浑身上下,遍布大大小小的伤疤,应该是与人搏斗和最终被制服后殴打造成的。致命伤则是脑后的顿挫伤和前颈处的刀伤。

从警这些年来,我已参与破获各类刑事案件,这桩案子与其他案子相比,实在是太普通不过,甚至连善后都很简单。
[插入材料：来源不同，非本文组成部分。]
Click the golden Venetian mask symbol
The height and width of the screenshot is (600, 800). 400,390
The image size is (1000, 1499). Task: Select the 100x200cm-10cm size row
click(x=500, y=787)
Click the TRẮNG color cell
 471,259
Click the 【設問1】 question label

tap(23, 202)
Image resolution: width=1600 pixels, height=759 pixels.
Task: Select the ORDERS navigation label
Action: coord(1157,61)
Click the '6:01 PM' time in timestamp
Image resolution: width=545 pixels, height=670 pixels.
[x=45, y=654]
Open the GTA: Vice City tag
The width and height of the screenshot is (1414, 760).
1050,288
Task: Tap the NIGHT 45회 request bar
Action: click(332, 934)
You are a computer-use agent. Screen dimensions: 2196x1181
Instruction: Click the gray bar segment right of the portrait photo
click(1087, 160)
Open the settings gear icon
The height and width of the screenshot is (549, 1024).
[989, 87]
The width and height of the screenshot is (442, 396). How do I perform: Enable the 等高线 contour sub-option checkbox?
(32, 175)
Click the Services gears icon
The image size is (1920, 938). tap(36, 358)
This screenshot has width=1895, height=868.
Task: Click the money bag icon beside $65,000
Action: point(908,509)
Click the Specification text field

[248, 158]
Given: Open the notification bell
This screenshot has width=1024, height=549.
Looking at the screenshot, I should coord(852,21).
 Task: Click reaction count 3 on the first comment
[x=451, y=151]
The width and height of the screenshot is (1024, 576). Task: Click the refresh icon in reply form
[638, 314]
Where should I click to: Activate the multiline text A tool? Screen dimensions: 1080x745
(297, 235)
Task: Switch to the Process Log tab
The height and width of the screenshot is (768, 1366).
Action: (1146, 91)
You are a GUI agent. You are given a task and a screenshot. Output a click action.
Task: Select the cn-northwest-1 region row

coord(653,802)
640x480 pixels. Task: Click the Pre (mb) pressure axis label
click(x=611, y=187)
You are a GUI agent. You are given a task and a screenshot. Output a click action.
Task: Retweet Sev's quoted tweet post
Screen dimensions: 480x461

死者是年近八十的老者,在网络上查不到任何的户籍信息,随身物品和老人的住处——垃圾场旁的一处简易搭盖的窝棚内,也没有找到任何能证明老人身份的证件。他在社会上,可以被当作是透明人。案发已经是一个星期了,没有人来认领尸体,可以预见,即使抓到凶手,也没有打官司、要赔偿金这一类的繁琐问题。但案子是一定要破的,这是明面话,相比于其他所谓社会价值更高的案子,我的上级已经打过招呼,说是先以影响力强的案子为重。我明白,这意味着要我们放弃,眼看着它变成无人问津的悬案。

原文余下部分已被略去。